Date: 4/1/21 11:34 am
From: Lars Norgren <larspernorgren...>
Subject: [obol] Leucistic semantics
Wayne speculates on alternative vocabulary for shades of leucism in other
modern languages. The short answer is that every ornithologist worthy of
the title publishes in English, regardless of mother tongue or classroom
lingua of their alma mater. In many small countries it is standard to write
final exams in English . After all, 90% of the syllabus is English.
Various folks may bemoan the elevation of English to lingua franca in
Academia, but is Latin preferable? That was the only option on most
European campuses not long ago.
Hence the problematic English "albino" , a very mild adaptation of
the original Latin. Nuance has been created by adaptation of the Greek
synonym "leukos", alien enough to non-native speakers to take on a very
narrow meaning in English. I once owned a British field guide that
illustrated "albino","melanistic"(more Greek),"flavistic", "and
"erythristic". The last perhaps describes orange cats? The field guide used
a single species of songbird to illustrate the concept, perhaps a
Chaffinch. But l wonder if all of the above conditions have been documented
in a single species. It's far more likely to occur under domestication
through that age old form of genetic modification, selective breeding.

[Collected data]
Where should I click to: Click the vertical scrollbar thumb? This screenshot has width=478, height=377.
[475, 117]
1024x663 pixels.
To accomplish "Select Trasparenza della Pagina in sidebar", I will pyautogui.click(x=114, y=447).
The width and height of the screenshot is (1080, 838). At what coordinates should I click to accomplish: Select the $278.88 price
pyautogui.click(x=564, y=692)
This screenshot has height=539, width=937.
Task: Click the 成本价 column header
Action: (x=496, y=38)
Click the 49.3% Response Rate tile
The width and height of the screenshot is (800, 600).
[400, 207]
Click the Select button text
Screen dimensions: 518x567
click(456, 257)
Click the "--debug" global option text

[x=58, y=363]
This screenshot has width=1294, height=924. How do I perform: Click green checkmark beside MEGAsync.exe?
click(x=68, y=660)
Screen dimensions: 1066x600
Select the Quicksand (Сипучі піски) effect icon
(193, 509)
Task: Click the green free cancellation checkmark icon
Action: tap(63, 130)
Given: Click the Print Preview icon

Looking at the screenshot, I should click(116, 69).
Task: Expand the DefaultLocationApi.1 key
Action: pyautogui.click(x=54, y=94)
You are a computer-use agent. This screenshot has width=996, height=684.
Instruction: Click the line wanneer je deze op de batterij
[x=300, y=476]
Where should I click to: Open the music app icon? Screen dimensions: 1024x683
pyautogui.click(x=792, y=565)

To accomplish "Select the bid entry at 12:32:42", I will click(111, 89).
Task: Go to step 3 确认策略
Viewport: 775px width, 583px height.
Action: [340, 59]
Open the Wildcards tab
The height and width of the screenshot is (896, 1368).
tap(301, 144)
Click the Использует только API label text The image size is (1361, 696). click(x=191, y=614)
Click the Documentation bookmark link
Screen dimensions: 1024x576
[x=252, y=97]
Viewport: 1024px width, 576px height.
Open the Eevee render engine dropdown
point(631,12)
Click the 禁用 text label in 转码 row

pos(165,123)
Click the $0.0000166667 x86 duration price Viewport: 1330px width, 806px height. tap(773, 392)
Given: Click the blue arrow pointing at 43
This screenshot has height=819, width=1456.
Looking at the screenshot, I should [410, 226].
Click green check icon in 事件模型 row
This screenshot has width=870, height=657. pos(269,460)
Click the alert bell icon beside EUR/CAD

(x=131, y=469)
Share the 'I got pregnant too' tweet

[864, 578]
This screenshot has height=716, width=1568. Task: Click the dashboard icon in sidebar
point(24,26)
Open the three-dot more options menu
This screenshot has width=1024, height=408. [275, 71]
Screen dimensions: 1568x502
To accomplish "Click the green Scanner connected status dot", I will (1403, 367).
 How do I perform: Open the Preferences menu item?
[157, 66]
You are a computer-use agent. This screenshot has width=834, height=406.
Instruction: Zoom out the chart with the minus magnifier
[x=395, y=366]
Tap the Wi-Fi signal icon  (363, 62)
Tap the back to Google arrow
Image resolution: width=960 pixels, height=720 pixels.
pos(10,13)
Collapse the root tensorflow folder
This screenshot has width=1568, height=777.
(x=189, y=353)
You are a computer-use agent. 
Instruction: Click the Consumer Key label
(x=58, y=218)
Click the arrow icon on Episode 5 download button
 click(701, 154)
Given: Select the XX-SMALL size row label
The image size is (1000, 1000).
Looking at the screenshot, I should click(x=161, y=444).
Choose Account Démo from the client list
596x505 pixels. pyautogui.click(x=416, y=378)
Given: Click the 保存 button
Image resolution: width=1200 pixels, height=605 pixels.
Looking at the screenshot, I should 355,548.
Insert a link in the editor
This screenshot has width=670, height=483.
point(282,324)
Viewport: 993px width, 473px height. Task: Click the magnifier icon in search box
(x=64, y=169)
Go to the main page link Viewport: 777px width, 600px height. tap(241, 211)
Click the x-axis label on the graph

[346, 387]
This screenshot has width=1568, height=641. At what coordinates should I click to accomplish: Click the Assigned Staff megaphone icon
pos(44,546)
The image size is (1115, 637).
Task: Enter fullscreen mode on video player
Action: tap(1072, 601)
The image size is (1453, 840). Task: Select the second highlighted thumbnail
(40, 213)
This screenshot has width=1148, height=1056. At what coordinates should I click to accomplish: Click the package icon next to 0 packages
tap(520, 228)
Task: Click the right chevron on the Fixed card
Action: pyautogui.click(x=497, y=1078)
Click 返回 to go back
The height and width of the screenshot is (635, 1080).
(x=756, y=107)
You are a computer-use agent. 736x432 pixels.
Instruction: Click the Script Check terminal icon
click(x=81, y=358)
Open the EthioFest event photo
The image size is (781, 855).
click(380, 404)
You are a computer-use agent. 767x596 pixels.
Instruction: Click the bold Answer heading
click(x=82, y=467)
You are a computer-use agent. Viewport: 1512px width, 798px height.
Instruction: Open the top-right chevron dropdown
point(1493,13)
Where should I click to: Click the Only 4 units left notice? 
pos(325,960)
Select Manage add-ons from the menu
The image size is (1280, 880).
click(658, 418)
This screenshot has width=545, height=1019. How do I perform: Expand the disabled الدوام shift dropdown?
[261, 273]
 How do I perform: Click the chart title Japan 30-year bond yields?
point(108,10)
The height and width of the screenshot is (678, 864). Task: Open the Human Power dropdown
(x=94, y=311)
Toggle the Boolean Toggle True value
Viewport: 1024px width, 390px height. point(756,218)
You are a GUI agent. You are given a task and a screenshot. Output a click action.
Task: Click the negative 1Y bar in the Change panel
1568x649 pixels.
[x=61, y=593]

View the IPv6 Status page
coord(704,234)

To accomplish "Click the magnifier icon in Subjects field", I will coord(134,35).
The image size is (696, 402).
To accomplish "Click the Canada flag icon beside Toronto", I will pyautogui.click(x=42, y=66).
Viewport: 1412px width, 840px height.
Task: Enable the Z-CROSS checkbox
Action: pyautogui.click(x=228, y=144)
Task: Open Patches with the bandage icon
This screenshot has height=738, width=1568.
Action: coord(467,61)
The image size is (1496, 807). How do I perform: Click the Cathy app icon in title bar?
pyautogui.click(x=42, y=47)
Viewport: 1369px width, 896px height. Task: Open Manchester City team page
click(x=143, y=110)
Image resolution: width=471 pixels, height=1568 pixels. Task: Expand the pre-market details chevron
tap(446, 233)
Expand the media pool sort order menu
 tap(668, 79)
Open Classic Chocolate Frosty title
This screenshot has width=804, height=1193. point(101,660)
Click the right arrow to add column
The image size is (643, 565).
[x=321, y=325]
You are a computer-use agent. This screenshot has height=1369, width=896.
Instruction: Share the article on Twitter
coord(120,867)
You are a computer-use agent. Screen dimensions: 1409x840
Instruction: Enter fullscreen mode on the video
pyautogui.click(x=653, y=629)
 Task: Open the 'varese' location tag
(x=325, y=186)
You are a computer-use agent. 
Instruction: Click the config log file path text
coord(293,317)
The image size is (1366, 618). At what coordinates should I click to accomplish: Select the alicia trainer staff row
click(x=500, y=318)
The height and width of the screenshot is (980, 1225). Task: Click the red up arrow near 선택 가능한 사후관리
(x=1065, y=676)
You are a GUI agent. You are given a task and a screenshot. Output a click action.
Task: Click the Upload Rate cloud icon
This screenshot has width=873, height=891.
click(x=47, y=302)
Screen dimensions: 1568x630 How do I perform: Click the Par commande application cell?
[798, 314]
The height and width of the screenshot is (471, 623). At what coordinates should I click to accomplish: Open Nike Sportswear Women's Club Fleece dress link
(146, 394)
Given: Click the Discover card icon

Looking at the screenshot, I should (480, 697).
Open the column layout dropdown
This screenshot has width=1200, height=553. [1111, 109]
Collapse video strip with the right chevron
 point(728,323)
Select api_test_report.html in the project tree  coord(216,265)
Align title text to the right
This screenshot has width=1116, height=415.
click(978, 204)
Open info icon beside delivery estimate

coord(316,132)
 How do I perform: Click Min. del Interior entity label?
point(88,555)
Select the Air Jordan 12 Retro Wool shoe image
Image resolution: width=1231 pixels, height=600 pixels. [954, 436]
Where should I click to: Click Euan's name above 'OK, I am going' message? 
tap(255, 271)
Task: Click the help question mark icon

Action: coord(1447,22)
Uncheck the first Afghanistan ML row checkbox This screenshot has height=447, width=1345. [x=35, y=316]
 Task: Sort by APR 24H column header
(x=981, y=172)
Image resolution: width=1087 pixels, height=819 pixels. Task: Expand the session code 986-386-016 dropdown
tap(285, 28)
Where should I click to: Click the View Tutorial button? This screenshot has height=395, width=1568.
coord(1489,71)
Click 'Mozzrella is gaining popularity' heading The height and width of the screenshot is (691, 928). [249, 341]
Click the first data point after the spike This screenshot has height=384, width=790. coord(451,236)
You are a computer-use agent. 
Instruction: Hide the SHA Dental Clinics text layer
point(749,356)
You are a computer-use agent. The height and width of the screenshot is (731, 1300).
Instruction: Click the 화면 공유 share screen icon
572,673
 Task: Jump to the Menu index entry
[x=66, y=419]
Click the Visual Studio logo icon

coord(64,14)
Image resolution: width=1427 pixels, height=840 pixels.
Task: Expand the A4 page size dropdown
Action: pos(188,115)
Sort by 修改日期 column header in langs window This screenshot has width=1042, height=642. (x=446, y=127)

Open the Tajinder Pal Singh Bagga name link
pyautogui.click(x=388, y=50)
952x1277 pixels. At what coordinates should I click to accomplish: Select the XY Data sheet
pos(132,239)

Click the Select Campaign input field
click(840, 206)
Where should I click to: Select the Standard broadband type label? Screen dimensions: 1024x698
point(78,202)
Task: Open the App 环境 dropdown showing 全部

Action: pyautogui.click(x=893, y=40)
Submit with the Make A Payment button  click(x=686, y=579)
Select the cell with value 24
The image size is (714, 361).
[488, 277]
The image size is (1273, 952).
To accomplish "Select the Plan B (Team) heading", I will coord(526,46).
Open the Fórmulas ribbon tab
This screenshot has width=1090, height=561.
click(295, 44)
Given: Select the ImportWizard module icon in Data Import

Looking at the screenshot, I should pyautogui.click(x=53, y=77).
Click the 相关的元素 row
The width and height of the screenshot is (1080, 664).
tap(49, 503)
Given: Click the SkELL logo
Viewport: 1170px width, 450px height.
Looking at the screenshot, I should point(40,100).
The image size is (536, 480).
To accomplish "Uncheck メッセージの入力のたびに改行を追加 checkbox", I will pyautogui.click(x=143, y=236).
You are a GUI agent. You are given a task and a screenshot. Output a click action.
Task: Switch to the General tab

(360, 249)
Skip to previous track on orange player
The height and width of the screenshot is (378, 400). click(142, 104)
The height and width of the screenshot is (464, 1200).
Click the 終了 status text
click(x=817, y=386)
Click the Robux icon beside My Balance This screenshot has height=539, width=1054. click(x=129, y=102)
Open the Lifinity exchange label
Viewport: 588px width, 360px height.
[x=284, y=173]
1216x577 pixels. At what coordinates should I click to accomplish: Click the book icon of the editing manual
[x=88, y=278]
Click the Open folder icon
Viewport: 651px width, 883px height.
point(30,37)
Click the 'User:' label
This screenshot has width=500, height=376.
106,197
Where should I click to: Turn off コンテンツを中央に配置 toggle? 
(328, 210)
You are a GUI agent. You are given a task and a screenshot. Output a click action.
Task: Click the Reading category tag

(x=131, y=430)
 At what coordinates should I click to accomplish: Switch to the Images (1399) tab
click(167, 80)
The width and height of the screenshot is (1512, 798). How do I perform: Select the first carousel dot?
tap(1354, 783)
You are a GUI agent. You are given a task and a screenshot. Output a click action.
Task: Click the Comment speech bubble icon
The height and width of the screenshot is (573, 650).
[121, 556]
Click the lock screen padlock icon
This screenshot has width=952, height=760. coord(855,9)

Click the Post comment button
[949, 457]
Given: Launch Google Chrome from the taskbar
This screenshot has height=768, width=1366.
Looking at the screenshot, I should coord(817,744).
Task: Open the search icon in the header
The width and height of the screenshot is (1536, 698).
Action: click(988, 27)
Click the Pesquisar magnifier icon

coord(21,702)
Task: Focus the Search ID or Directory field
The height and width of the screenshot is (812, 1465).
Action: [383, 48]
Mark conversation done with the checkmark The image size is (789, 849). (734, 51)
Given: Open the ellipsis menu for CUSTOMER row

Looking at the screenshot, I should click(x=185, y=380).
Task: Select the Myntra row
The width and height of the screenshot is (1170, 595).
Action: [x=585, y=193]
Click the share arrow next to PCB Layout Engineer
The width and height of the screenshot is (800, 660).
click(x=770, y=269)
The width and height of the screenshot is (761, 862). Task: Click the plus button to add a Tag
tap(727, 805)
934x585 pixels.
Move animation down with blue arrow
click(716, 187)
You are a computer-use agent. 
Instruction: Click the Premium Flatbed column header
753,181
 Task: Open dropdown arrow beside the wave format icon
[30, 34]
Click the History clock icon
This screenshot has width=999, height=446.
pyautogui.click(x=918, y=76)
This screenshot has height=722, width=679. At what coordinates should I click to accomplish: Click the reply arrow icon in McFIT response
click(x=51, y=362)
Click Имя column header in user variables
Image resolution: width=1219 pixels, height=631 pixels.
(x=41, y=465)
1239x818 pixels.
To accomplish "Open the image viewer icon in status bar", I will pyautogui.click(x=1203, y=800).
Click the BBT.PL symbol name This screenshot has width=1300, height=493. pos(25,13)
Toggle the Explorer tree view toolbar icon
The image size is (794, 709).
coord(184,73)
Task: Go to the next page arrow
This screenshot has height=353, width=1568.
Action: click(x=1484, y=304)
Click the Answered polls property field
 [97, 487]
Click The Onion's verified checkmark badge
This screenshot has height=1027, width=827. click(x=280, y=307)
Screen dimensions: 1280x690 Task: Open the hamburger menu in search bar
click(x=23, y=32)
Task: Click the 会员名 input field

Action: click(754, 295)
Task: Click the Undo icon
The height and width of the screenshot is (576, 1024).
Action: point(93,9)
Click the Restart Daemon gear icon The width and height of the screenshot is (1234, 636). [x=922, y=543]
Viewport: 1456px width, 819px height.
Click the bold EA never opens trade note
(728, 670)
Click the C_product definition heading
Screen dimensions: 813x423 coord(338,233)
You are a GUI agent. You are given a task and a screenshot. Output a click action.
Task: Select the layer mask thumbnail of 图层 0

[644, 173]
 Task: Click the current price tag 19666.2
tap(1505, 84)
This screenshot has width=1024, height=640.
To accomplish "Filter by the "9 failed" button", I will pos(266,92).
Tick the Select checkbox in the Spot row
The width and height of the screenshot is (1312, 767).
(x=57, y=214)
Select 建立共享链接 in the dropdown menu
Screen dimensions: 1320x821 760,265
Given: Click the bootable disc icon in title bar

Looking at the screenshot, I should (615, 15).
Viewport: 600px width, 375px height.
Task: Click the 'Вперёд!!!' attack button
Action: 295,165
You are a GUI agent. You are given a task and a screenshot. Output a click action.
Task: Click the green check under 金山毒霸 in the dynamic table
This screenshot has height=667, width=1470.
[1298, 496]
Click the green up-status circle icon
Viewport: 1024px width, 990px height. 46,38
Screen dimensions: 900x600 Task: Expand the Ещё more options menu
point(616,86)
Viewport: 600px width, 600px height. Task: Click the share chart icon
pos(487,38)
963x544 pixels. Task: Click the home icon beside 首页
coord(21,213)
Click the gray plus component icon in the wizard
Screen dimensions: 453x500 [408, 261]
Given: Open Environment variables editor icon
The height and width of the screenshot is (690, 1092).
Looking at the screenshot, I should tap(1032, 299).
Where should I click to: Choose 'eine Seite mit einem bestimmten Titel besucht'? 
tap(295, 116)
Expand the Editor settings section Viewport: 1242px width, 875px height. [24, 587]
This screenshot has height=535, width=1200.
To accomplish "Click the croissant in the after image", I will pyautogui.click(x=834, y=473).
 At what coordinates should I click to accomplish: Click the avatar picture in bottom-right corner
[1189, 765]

Work instruction: Copy the post on leucistic semantics from the words "Date: 4/1/21 11:34" through the words "not long ago.". Switch "ornithologist" to "biologist" wherever it appears in that stretch.

Written solution:
Date: 4/1/21 11:34 am
From: Lars Norgren <larspernorgren...>
Subject: [obol] Leucistic semantics
Wayne speculates on alternative vocabulary for shades of leucism in other
modern languages. The short answer is that every biologist worthy of
the title publishes in English, regardless of mother tongue or classroom
lingua of their alma mater. In many small countries it is standard to write
final exams in English . After all, 90% of the syllabus is English.
Various folks may bemoan the elevation of English to lingua franca in
Academia, but is Latin preferable? That was the only option on most
European campuses not long ago.